Same result as what you are describing, of course, so it's NOT a big deal, though.
And yay, WA allows homeschoolers to join in on their Head Start program with colleges! It's a program where juniors can start taking comm college courses concurrently, and it's awesome! I really hope that, if we are still in WA at the time, DS will qualify. Get that basic English and Math, etc, done with!
My DFi's sister is a senior in High School this year. She's been home schooled for 2 years and has developed a really intense bond with her mother- they are NEVER apart. BUT, she was just accepted to a school on the East Coast (they live in the West) and she is going.
It will be interesting to see how she adjusts. I can only imagine that it's a very tough transition.
I had a very deep bond with my mom, too. I moved to WA just as my mom moved from CA to FL! It was really weird. She eventually paid for an 800 number for her house so I could call her whenever I wanted to, only taking her sleep into account. That was lovely of her. I did really well with college; didn't even get homesick until my sophomore year (but that was mainly for CA, and my cure for it was a trip back to CA)! I totally surprised my mom with how well I did going away for college.
However, he's against homechooling his own kids. He feels that it did not emotionally prepare him for the world. Oh sure, he made friends right off the bat, then he went through his pre-teen phase and gave up all his old friends for new "cooler" friends, then he went through his high school phase where he realized that being cool was not the be all end all and went back to his old friends. He states that by missing out on these traditional times of social interaction in his life he is now at the same social/emotional level as his wife...who is about 12 years his junior.
I must be missing something. Because it sounds, to me, like he went through the EXACT process that school-schooled kids go through. I certainly wanted to do it! But when you are IN school with kids...it's really really HARD to do that!
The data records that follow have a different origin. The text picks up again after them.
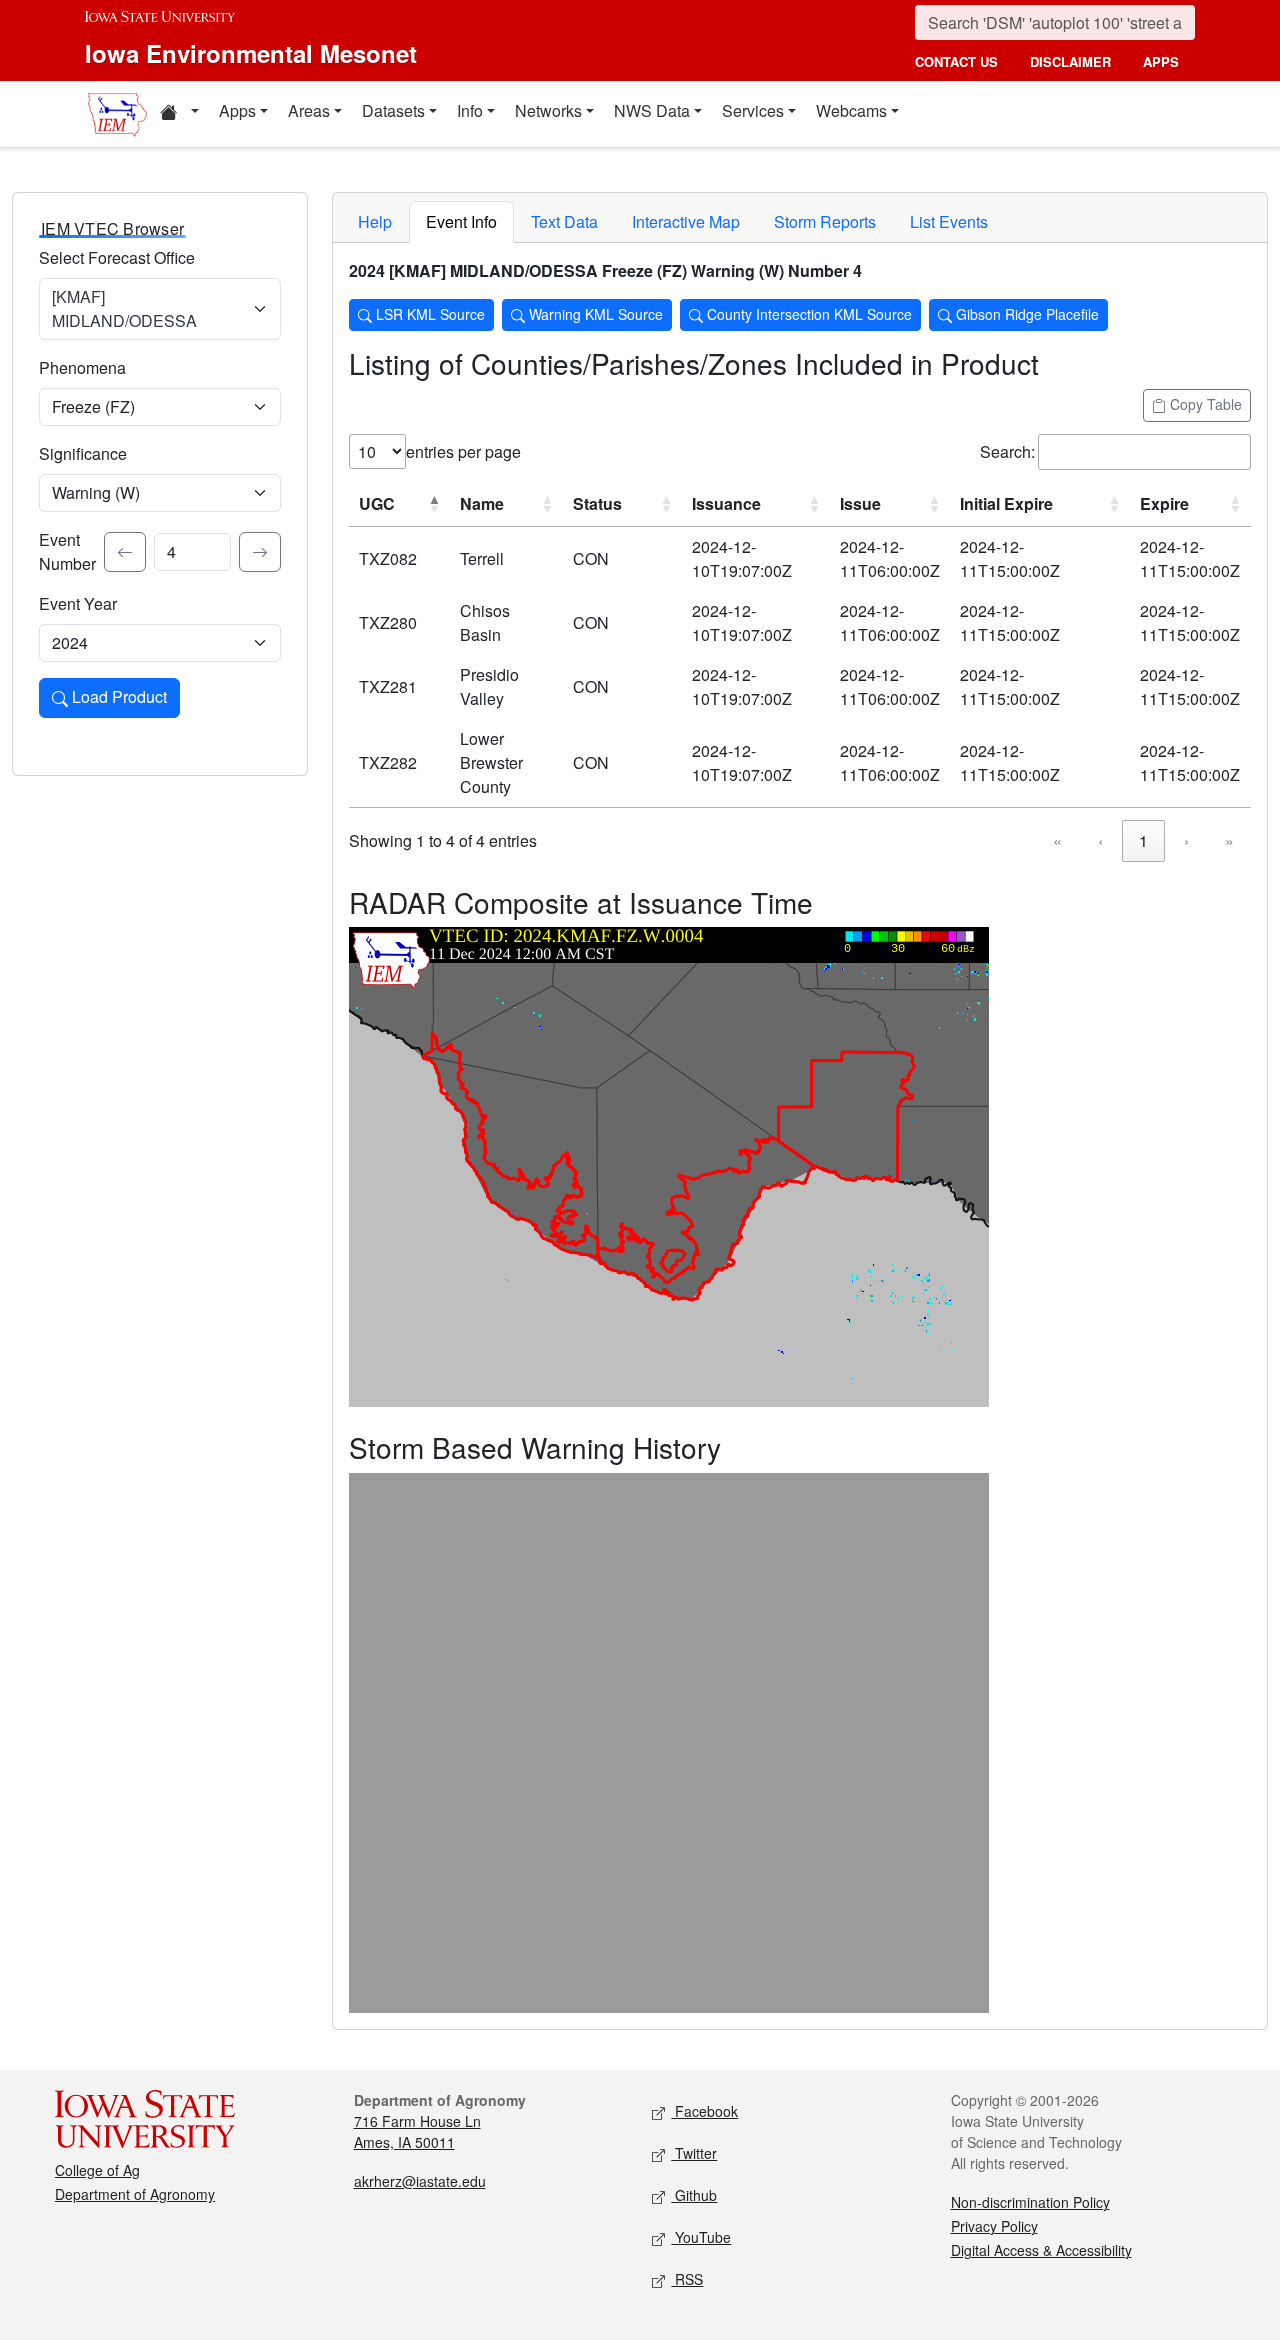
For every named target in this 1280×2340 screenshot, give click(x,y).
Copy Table (1204, 404)
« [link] (1057, 840)
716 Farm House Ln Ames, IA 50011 (417, 2131)
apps (1161, 61)
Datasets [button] (393, 110)
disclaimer (1070, 61)
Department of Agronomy (135, 2194)
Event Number (67, 551)
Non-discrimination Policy (1030, 2202)
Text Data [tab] (564, 221)
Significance (83, 453)
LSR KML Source (428, 314)
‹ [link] (1100, 840)
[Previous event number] (125, 552)
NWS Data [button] (652, 110)
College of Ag (97, 2170)
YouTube (701, 2237)
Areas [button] (309, 110)
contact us (956, 61)
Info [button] (470, 110)
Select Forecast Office (117, 257)
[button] (179, 114)
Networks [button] (548, 110)
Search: (1007, 451)
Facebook (704, 2111)
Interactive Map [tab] (686, 221)
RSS (687, 2279)
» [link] (1229, 840)
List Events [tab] (949, 221)
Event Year (78, 603)
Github (694, 2195)
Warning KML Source (594, 314)
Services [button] (753, 110)
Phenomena (82, 367)
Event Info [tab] (461, 221)
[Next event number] (260, 552)
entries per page (463, 451)
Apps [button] (237, 110)
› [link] (1186, 840)
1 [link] (1143, 840)
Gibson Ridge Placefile (1025, 314)
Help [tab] (375, 221)
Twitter (694, 2153)
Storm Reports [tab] (825, 221)
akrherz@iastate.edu (420, 2181)
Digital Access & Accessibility (1041, 2250)
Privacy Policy (994, 2226)
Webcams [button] (851, 110)
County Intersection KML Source (807, 314)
Because they are all right there, in your face, wondering why you're ignoring them now. So really, he lived the dream, man....
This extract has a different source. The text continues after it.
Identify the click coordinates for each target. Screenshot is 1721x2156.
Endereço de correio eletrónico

I guess my thoughts were there are so many social experiences you go through in high school that really prepares you for the social college experience-cliques, dating in school, teen fights, peer pressure, and teen drama which seems awful at the time but really does prepare you for the social experiences of college. Especially dorm life where you are learning to live with other teens.
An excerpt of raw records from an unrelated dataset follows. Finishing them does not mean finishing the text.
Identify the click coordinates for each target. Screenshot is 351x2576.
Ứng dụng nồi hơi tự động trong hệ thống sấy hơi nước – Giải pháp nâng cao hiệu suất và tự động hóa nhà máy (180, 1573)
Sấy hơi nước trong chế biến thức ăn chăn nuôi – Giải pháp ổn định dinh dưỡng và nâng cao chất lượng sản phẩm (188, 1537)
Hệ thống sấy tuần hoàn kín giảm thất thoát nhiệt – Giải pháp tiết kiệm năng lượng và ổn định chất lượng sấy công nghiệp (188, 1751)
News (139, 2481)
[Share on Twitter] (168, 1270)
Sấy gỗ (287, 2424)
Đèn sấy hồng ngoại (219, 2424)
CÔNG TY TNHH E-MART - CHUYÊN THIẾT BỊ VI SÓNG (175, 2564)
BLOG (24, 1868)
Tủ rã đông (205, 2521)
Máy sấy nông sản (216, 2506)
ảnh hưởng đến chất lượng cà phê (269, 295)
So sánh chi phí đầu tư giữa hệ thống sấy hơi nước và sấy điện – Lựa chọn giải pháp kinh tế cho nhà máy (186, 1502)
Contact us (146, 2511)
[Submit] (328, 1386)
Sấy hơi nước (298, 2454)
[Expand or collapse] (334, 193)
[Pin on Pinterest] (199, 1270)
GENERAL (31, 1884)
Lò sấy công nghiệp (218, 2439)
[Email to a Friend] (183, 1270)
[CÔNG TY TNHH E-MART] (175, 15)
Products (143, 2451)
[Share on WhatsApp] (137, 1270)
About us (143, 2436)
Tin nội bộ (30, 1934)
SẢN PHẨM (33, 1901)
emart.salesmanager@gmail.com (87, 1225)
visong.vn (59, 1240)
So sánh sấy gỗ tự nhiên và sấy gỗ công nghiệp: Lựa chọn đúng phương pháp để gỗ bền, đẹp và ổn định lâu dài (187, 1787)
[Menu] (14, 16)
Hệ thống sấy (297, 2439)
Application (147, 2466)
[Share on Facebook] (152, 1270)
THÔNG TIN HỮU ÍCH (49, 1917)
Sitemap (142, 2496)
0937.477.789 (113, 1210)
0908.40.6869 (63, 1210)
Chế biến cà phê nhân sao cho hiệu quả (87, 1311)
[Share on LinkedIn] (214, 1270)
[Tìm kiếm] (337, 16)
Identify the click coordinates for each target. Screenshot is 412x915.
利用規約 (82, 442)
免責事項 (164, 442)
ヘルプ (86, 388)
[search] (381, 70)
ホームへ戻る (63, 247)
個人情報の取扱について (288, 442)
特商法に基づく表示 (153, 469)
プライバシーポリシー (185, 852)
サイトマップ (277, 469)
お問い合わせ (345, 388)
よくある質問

But those things aren't part of college. Well, peer pressure, maybe, but are we really thinking that HS helps kids
deny peer pressure????
I dated outside of school, not during schooltime.

OK sure, my first date was after my friends lured me and my crush into the proproom in Theater, then turned off the lights, left the room, and closed the door so I could just ask him to the dance...so that was a date made at school. But everything else was phone calls. And all of my dates weren't in my actual grade, so I could have met them elsewhere, and NEVER had to deal with the one proper boyfriend I had sitting next to me in class, etc.
Teen fights...didn't have that in college, except for the girl who blackballed me from her sorority b/c I dated the guy she thought she was dating. I will tell you, I NEVER had that experience in HS so HS didn't help with it.
Anyway, those things aren't really *school* related. And can easily be figured out!
Wanted to say....in "school" you're mainly dealing with your own grade, unless you happen to be on a team of some sort. In college, other than the very basic classes, you could be in with kids who skipped grades and are therefore 15 or so, up to adult transfer students. You are dealing with different ages every day. So in that respect, school-school really doesn't help. IMO and in my experience.